DIRECTIVE: Rewrite the lines below with every occurrence of "Image resolution" changed to "Screen resolution", leaving everything else unchanged.

EXERCISE INPUT:
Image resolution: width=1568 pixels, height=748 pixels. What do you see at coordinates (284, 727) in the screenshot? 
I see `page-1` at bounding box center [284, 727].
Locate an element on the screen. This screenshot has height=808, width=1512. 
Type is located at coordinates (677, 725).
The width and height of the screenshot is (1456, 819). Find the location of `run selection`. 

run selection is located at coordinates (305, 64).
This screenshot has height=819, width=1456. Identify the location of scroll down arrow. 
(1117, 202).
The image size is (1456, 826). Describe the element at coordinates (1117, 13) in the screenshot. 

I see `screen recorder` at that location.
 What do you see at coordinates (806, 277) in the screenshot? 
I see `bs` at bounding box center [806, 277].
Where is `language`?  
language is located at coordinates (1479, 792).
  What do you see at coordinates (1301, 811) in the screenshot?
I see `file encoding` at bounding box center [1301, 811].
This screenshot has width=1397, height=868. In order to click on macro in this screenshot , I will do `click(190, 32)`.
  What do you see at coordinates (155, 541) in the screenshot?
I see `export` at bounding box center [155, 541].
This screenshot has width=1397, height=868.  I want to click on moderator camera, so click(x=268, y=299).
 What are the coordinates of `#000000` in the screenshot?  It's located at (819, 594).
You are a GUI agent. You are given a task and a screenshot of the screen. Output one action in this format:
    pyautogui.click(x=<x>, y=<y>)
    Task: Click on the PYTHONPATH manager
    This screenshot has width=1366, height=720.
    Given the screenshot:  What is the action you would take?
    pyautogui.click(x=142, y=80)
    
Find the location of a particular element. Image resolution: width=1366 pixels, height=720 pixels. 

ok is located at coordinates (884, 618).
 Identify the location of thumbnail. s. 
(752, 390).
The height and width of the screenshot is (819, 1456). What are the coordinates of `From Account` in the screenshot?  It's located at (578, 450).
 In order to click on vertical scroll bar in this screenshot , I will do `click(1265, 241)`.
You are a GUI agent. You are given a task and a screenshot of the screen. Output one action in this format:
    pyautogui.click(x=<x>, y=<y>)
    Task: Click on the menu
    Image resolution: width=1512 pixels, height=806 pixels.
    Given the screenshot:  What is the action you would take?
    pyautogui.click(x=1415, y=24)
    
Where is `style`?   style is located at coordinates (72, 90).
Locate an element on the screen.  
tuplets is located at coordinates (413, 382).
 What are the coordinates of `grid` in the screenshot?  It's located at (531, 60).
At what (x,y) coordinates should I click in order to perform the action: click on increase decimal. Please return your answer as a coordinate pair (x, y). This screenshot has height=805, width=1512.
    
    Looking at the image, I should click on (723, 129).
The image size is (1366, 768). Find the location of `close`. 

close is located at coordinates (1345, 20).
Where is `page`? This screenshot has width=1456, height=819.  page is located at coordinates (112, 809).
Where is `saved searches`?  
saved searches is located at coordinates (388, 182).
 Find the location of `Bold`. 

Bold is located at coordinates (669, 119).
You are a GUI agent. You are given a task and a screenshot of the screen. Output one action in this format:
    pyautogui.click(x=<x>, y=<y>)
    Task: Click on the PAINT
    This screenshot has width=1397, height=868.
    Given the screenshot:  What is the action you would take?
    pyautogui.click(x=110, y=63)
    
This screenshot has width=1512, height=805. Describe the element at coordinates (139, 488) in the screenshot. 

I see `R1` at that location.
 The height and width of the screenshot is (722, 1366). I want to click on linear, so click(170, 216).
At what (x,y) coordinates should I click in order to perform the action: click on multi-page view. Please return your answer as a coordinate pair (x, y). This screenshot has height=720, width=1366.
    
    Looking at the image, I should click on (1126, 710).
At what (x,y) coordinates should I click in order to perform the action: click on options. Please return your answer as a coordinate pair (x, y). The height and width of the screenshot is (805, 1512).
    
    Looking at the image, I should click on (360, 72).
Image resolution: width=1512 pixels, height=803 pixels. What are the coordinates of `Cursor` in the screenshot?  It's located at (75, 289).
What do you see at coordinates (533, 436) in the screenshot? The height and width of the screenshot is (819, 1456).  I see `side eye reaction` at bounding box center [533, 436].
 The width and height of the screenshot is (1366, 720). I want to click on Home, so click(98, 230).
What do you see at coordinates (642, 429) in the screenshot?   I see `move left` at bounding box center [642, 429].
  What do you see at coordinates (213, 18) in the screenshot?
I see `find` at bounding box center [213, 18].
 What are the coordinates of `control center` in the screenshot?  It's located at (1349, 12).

FINISHED EXERCISE:
Screen resolution: width=1568 pixels, height=748 pixels. What do you see at coordinates (284, 727) in the screenshot? 
I see `page-1` at bounding box center [284, 727].
Locate an element on the screen. This screenshot has height=808, width=1512. 
Type is located at coordinates (677, 725).
The width and height of the screenshot is (1456, 819). Find the location of `run selection`. 

run selection is located at coordinates (305, 64).
This screenshot has height=819, width=1456. Identify the location of scroll down arrow. 
(1117, 202).
The image size is (1456, 826). Describe the element at coordinates (1117, 13) in the screenshot. 

I see `screen recorder` at that location.
 What do you see at coordinates (806, 277) in the screenshot? 
I see `bs` at bounding box center [806, 277].
Where is `language`?  
language is located at coordinates (1479, 792).
  What do you see at coordinates (1301, 811) in the screenshot?
I see `file encoding` at bounding box center [1301, 811].
This screenshot has width=1397, height=868. In order to click on macro in this screenshot , I will do `click(190, 32)`.
  What do you see at coordinates (155, 541) in the screenshot?
I see `export` at bounding box center [155, 541].
This screenshot has width=1397, height=868.  I want to click on moderator camera, so click(x=268, y=299).
 What are the coordinates of `#000000` in the screenshot?  It's located at (819, 594).
You are a GUI agent. You are given a task and a screenshot of the screen. Output one action in this format:
    pyautogui.click(x=<x>, y=<y>)
    Task: Click on the PYTHONPATH manager
    This screenshot has width=1366, height=720.
    Given the screenshot:  What is the action you would take?
    pyautogui.click(x=142, y=80)
    
Find the location of a particular element. Screen resolution: width=1366 pixels, height=720 pixels. 

ok is located at coordinates (884, 618).
 Identify the location of thumbnail. s. 
(752, 390).
The height and width of the screenshot is (819, 1456). What are the coordinates of `From Account` in the screenshot?  It's located at (578, 450).
 In order to click on vertical scroll bar in this screenshot , I will do `click(1265, 241)`.
You are a GUI agent. You are given a task and a screenshot of the screen. Output one action in this format:
    pyautogui.click(x=<x>, y=<y>)
    Task: Click on the menu
    Screen resolution: width=1512 pixels, height=806 pixels.
    Given the screenshot:  What is the action you would take?
    pyautogui.click(x=1415, y=24)
    
Where is `style`?   style is located at coordinates (72, 90).
Locate an element on the screen.  
tuplets is located at coordinates (413, 382).
 What are the coordinates of `grid` in the screenshot?  It's located at (531, 60).
At what (x,y) coordinates should I click in order to perform the action: click on increase decimal. Please return your answer as a coordinate pair (x, y). This screenshot has height=805, width=1512.
    
    Looking at the image, I should click on (723, 129).
The image size is (1366, 768). Find the location of `close`. 

close is located at coordinates (1345, 20).
Where is `page`? This screenshot has width=1456, height=819.  page is located at coordinates (112, 809).
Where is `saved searches`?  
saved searches is located at coordinates (388, 182).
 Find the location of `Bold`. 

Bold is located at coordinates (669, 119).
You are a GUI agent. You are given a task and a screenshot of the screen. Output one action in this format:
    pyautogui.click(x=<x>, y=<y>)
    Task: Click on the PAINT
    This screenshot has width=1397, height=868.
    Given the screenshot:  What is the action you would take?
    pyautogui.click(x=110, y=63)
    
This screenshot has width=1512, height=805. Describe the element at coordinates (139, 488) in the screenshot. 

I see `R1` at that location.
 The height and width of the screenshot is (722, 1366). I want to click on linear, so click(170, 216).
At what (x,y) coordinates should I click in order to perform the action: click on multi-page view. Please return your answer as a coordinate pair (x, y). This screenshot has height=720, width=1366.
    
    Looking at the image, I should click on (1126, 710).
At what (x,y) coordinates should I click in order to perform the action: click on options. Please return your answer as a coordinate pair (x, y). The height and width of the screenshot is (805, 1512).
    
    Looking at the image, I should click on (360, 72).
Screen resolution: width=1512 pixels, height=803 pixels. What are the coordinates of `Cursor` in the screenshot?  It's located at (75, 289).
What do you see at coordinates (533, 436) in the screenshot? The height and width of the screenshot is (819, 1456).  I see `side eye reaction` at bounding box center [533, 436].
 The width and height of the screenshot is (1366, 720). I want to click on Home, so click(98, 230).
What do you see at coordinates (642, 429) in the screenshot?   I see `move left` at bounding box center [642, 429].
  What do you see at coordinates (213, 18) in the screenshot?
I see `find` at bounding box center [213, 18].
 What are the coordinates of `control center` in the screenshot?  It's located at (1349, 12).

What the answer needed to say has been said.